The days click by putting space between you and the hurt, and the TIME will be another source of HURT because the time itself makes you cognizant of the loss.  So Time is a double edged sword.  Irrational I know, but that is grief.  A completely irrational pain that cannot be made better, no one can ever EVER bring back the person you miss and yet you fall asleep wishing, and you wake up wishing, and songs on the radio trigger memories, photos of your love one feel like they’ll tear you limb from limb.  Holidays are knives in your stomach, spilling your guts on the floor.  But the sun rises, and it sets, and the seasons change and somewhere in the middle of Thanksgiving and New Years you laughed, and that one day you laughed you didn’t feel bad about it…so another laugh happens, and you catch a glimpse of  yourself, maybe it’s in the mirror or your reflection in a spoon, or in the eyes of your children and you realize that TIME was what has made things better.  The very balance of the day, the weeks, the months, the seasons have helped you regain your balance.  The ebb and flow of the ocean, the moon’s phases whatever it is, it gets you back on your feet. You’ll never be whole again, but you will be better.

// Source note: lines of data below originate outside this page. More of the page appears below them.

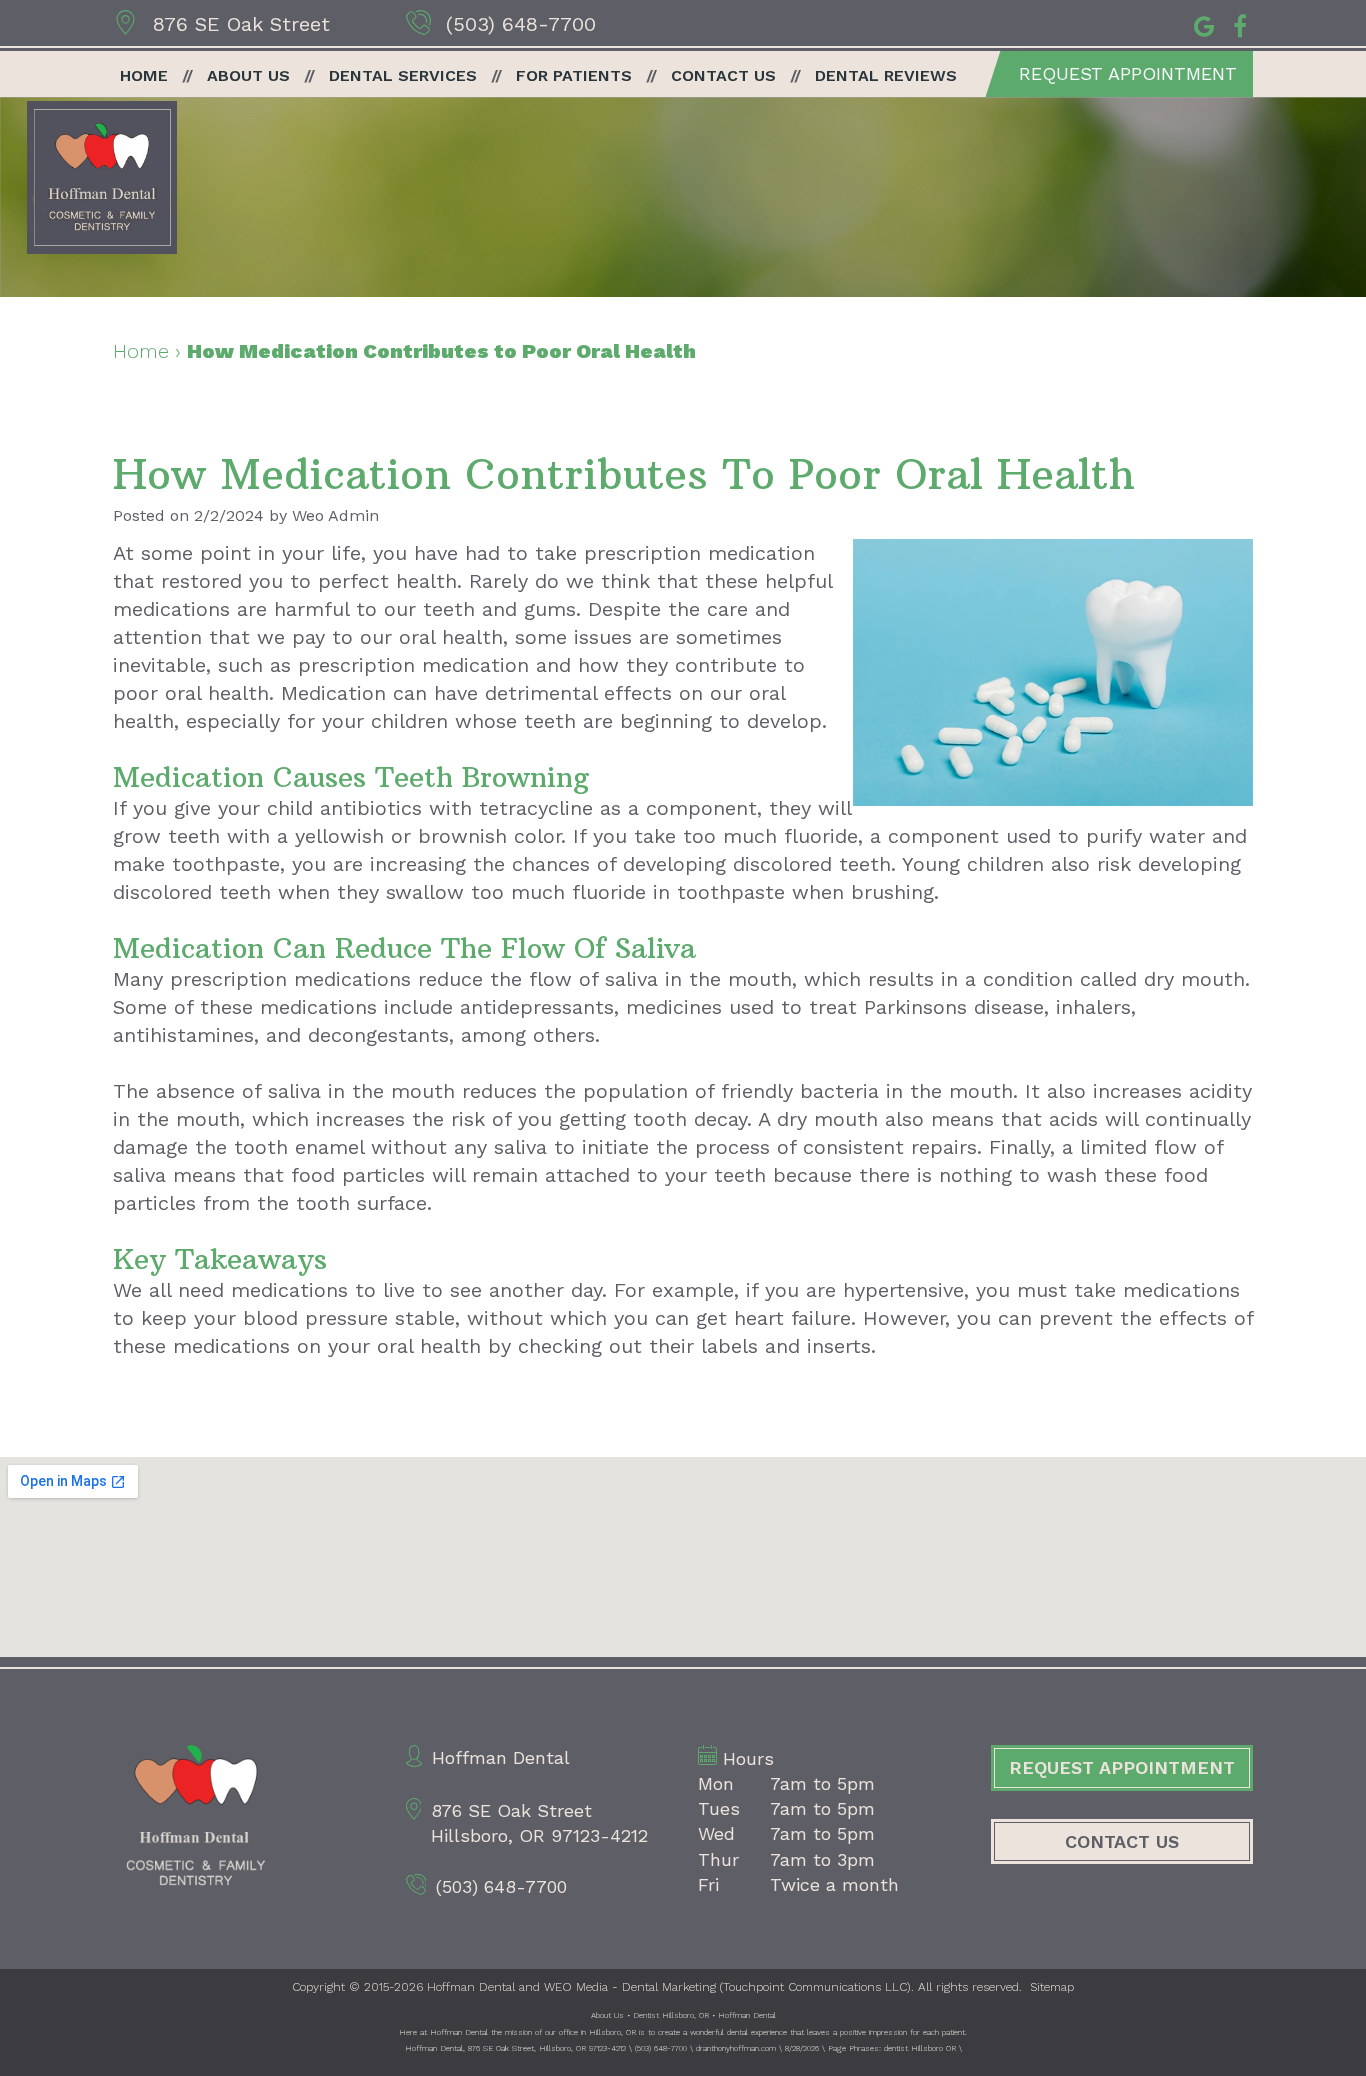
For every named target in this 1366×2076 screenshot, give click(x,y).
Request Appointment (1128, 73)
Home (144, 75)
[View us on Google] (1204, 24)
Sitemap (1052, 1987)
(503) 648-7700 (521, 24)
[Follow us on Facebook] (1240, 24)
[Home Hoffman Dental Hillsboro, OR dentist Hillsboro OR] (102, 178)
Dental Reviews (886, 75)
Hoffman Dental (471, 1987)
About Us (248, 75)
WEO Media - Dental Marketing (630, 1987)
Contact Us (723, 75)
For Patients (574, 75)
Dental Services (403, 75)
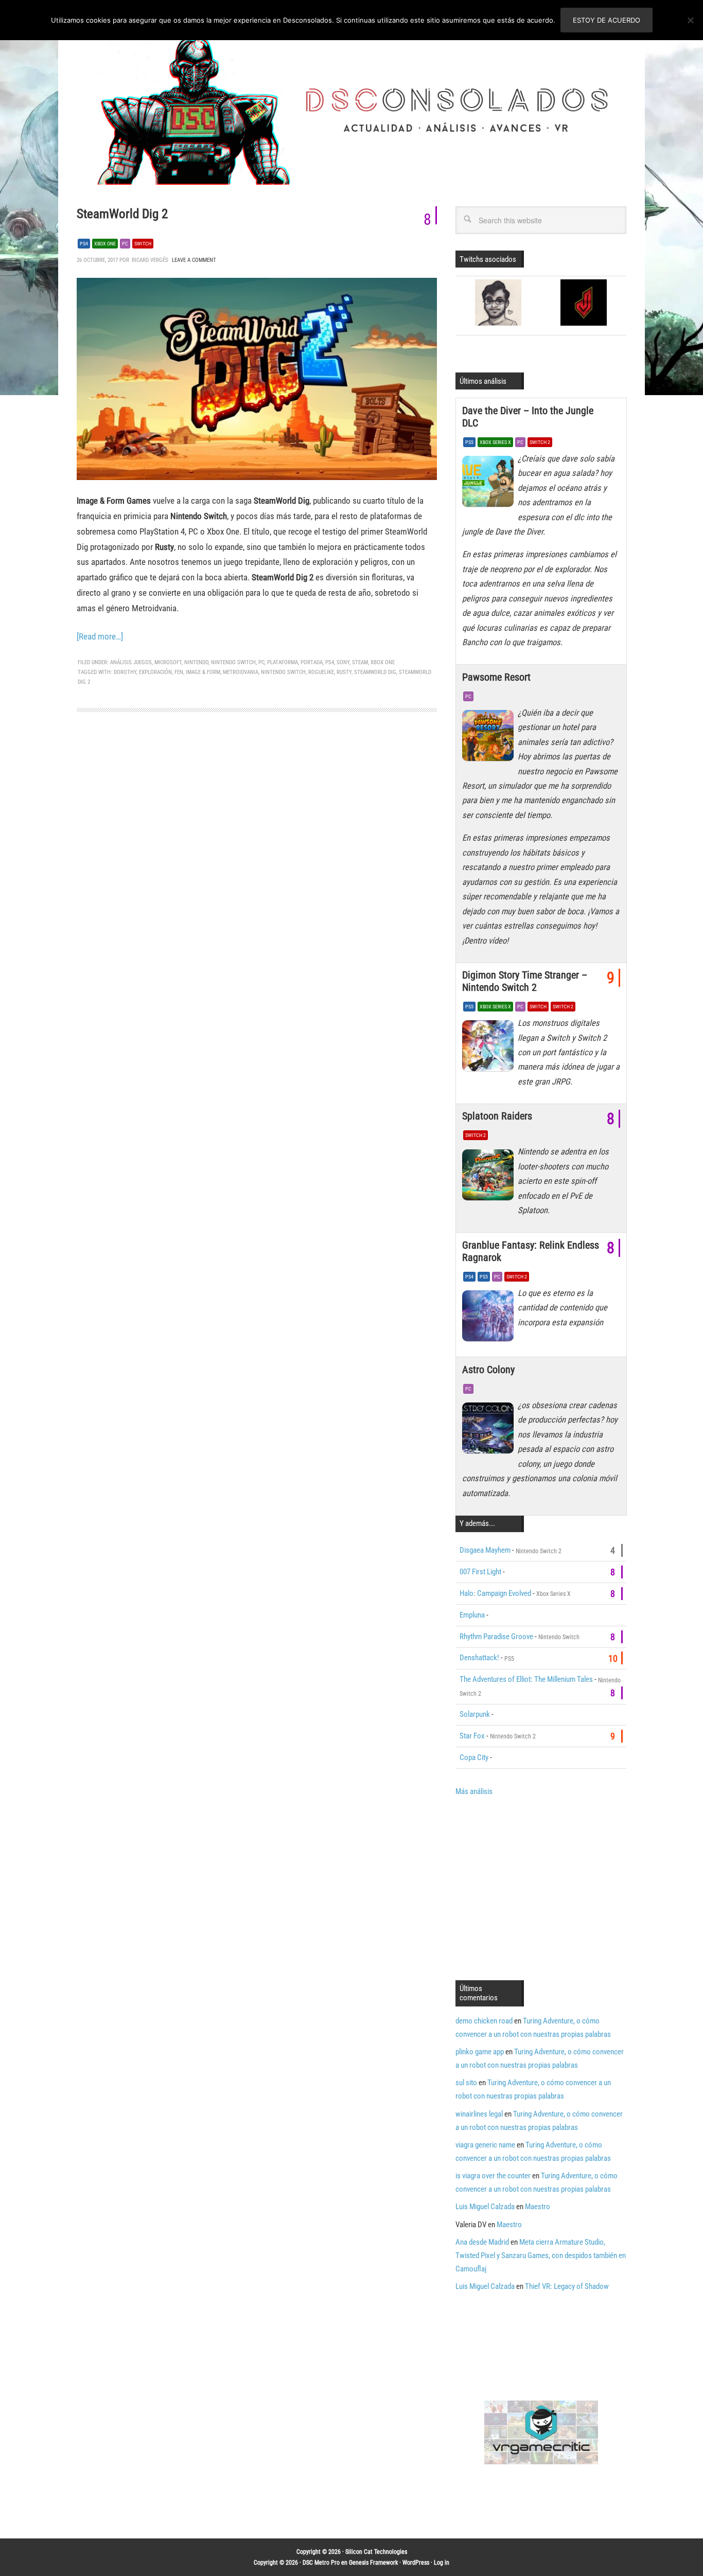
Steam (360, 662)
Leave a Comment (194, 260)
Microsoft (168, 662)
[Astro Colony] (490, 1430)
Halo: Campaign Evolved (495, 1593)
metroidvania (240, 672)
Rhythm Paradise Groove (496, 1636)
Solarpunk (475, 1714)
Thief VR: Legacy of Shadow (567, 2286)
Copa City (474, 1757)
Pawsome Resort (496, 677)
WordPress (415, 2562)
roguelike (321, 672)
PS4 (84, 243)
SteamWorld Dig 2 (122, 213)
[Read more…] (100, 636)
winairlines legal (479, 2114)
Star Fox (472, 1735)
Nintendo (196, 662)
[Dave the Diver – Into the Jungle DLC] (490, 484)
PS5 (469, 442)
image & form (203, 672)
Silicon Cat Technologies (376, 2551)
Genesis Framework (373, 2562)
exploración (155, 672)
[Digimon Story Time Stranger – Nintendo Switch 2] (490, 1048)
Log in (441, 2562)
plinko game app (479, 2051)
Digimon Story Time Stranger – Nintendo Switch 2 (524, 981)
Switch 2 (540, 442)
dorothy (125, 672)
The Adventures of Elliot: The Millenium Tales (526, 1679)
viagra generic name (485, 2144)
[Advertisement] (541, 1887)
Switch (142, 243)
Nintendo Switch (233, 662)
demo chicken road (484, 2021)
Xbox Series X (495, 442)
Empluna (472, 1615)
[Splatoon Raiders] (490, 1177)
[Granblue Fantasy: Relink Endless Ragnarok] (490, 1318)
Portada (312, 662)
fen (178, 672)
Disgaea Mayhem (485, 1550)
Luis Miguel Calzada (485, 2206)
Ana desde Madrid (482, 2242)
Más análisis (474, 1791)
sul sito (466, 2082)
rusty (344, 672)
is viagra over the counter (493, 2175)
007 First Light (480, 1571)
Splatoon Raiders (497, 1116)
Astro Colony (488, 1369)
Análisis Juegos (131, 662)
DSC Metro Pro (321, 2562)
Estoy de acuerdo (606, 20)
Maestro (537, 2206)
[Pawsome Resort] (490, 738)
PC (125, 243)
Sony (343, 662)
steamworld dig (375, 672)
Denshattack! (479, 1657)
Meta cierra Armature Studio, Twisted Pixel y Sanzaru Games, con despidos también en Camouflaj (540, 2255)
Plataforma (282, 662)
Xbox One (105, 243)
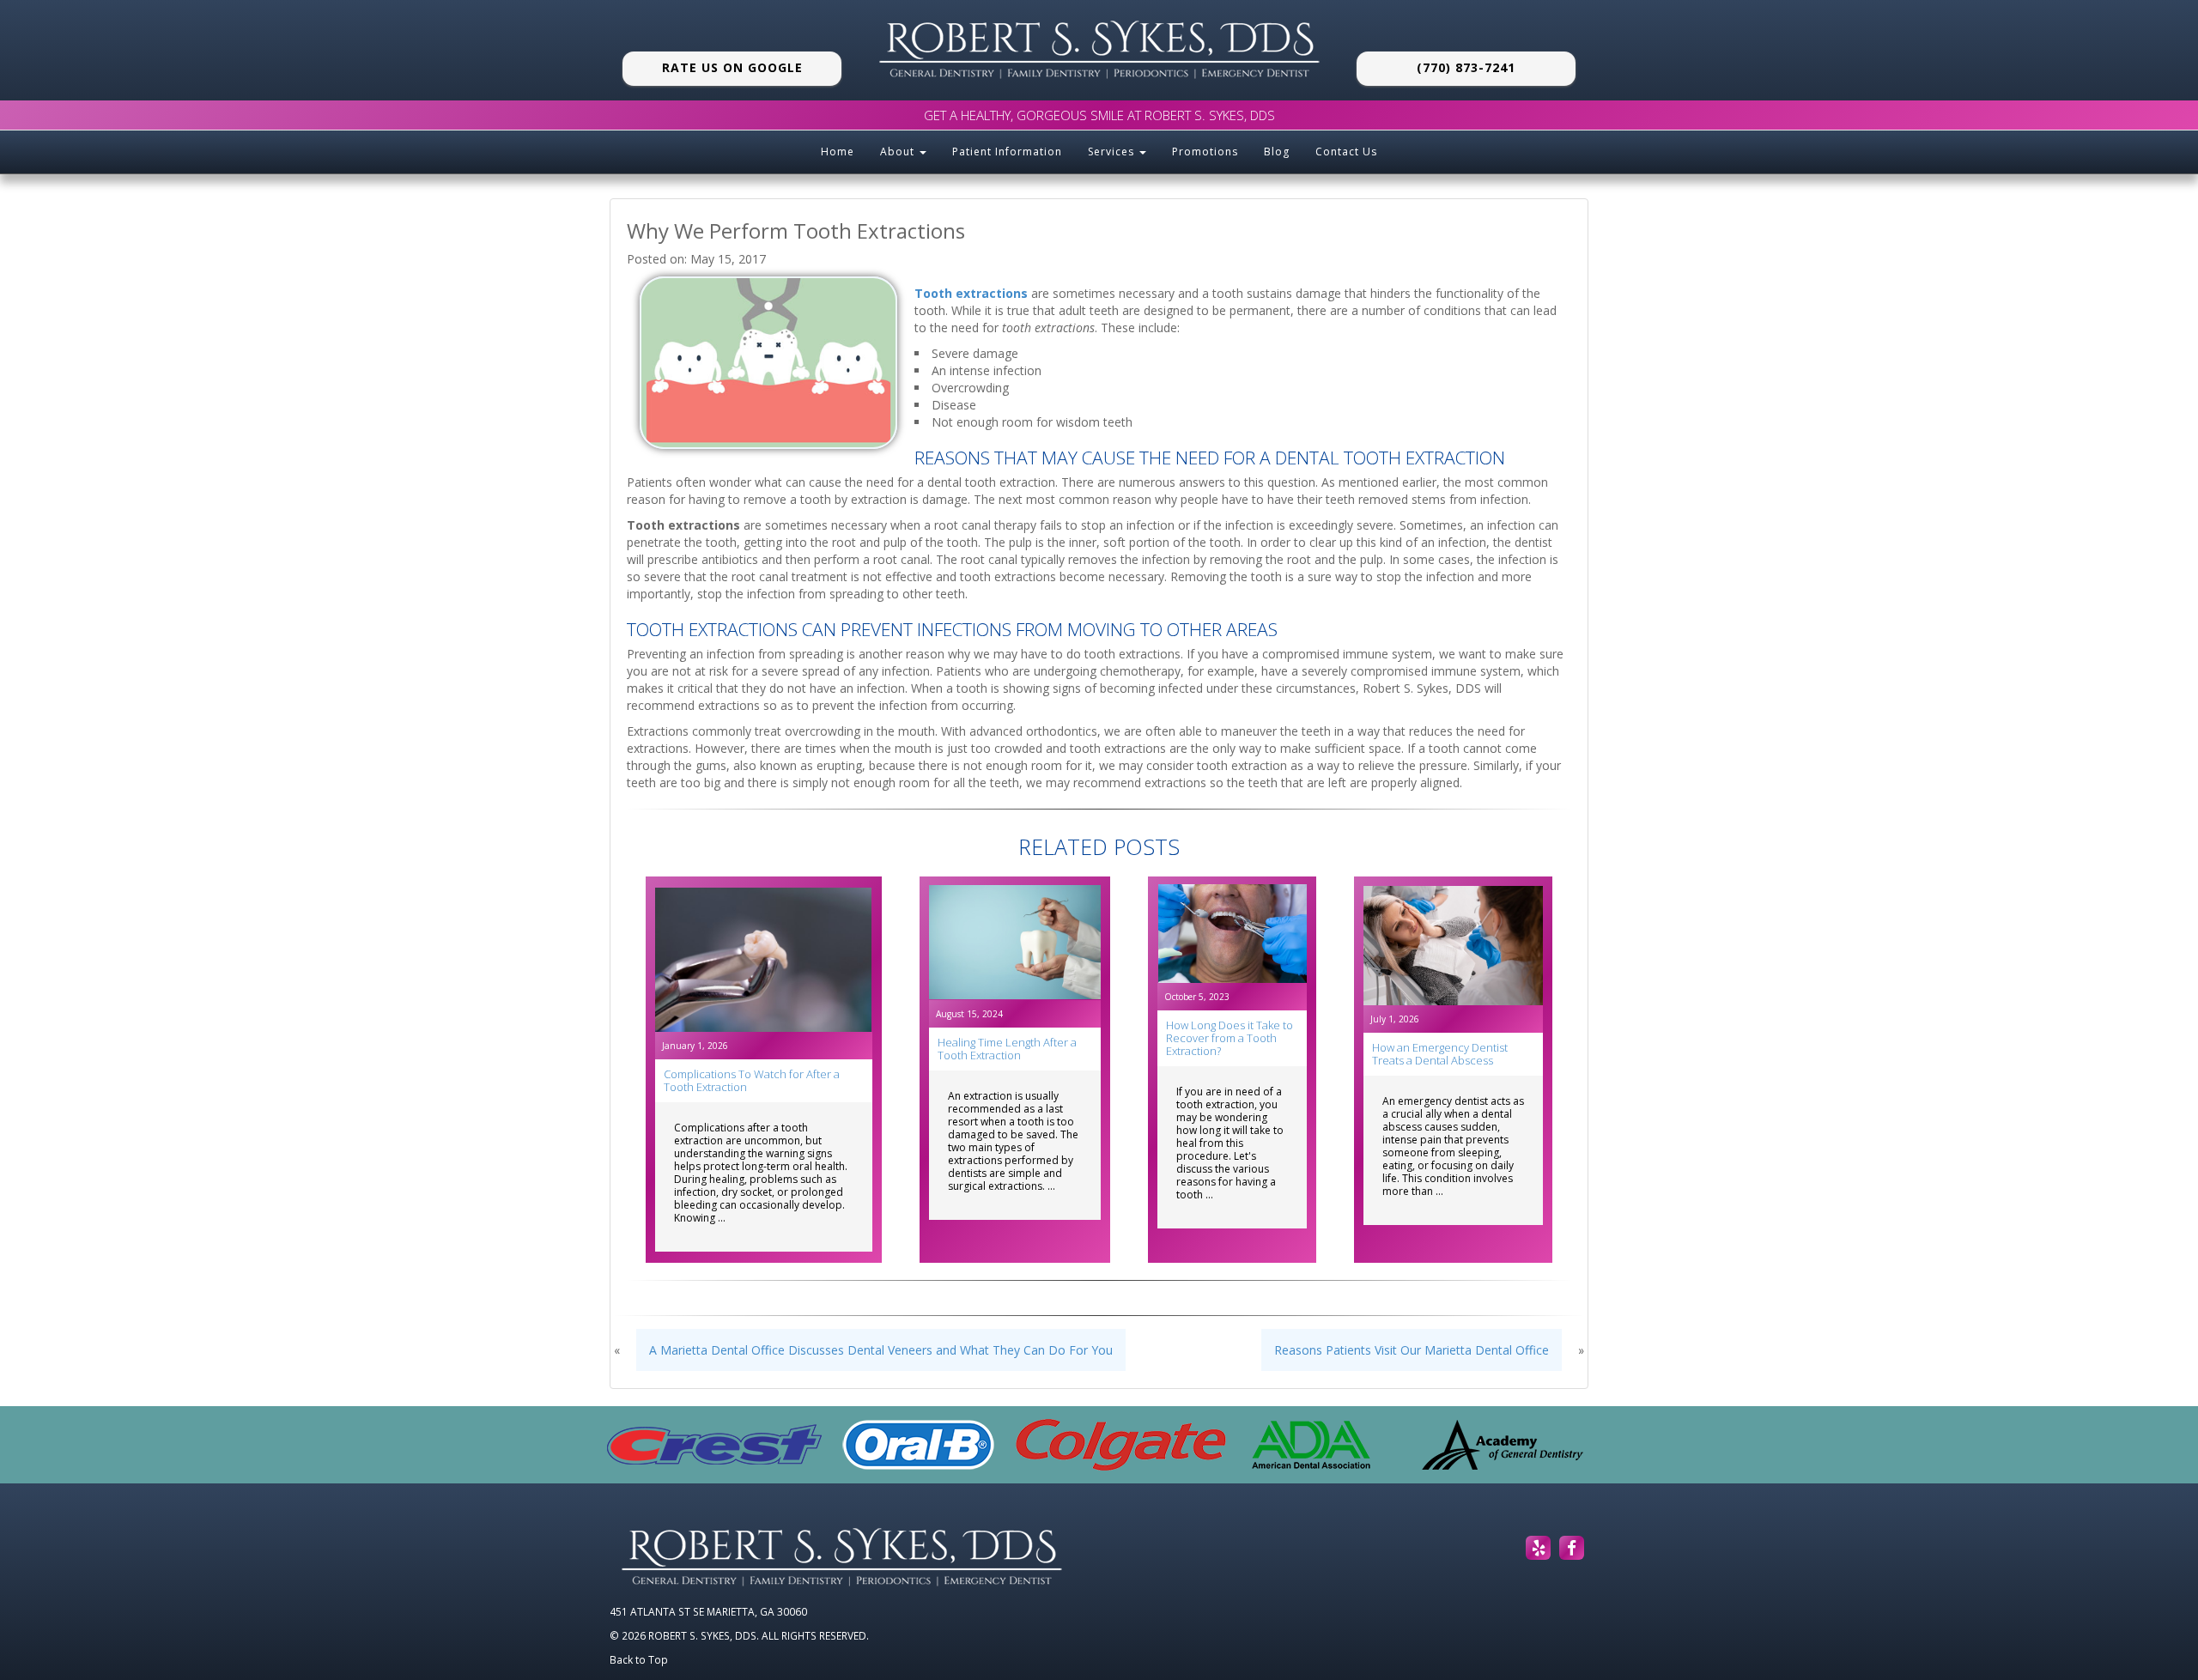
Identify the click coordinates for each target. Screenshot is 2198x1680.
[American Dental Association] (1311, 1445)
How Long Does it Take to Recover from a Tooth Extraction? (1229, 1037)
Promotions (1205, 151)
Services (1113, 151)
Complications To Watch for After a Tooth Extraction (752, 1080)
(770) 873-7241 (1466, 67)
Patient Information (1007, 151)
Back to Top (639, 1659)
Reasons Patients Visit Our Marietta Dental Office (1411, 1350)
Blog (1277, 151)
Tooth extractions (971, 293)
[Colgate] (1121, 1445)
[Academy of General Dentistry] (1502, 1445)
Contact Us (1346, 151)
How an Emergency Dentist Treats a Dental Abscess (1440, 1054)
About (899, 151)
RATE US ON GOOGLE (732, 67)
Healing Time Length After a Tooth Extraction (1007, 1048)
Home (837, 151)
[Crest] (714, 1444)
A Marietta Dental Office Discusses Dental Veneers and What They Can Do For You (881, 1350)
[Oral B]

My grief brought me to the edge, the closest I have ever been to ending my own life, the pain was so strong, so completely consuming that the only way out that I saw and could think of with my grief soaked brain was to take my leave.   That memory alone keeps me in fear for my husband and children’s safety, because I know my way to that bathroom sink, counting out the Tylenol, making the situation available to not be found, to know at what exact milligram dosage kills you, and what kills your liver.  I know that if something happened today to my family, I probably would be right back at that counter.  Maybe that is what keeps me from going to the grieving and sharing my words, my process, because my process is too hard to revisit.  Tomorrow I’ll attend the funeral of my mothers dearest friends.  In a situation that is too complicated to explain I’ll see people that were in my life during the worst time of my life, and those people will be grieving, they don’t even have to say anything, their faces trigger hurt so deep inside me I’m hopeful I can get out of my car and face them.  I wish I could say thank you for helping me, even when I pushed you away and made you hate me.  I wish I could say somthing ANYTHING that would help, but I know, that they know the only thing that helps is TIME.  So they’ll begin that march, that dreadful first year without your loved one march.  The birthdays, the holidays, the wedding anniversaries.  They’ll face it, and like me they’ll regain their footing.  It just takes time.

I hate death, fuck grief, fuck the grim reaper.  I hate that pain, the sounds of the hurt.  I hate this all.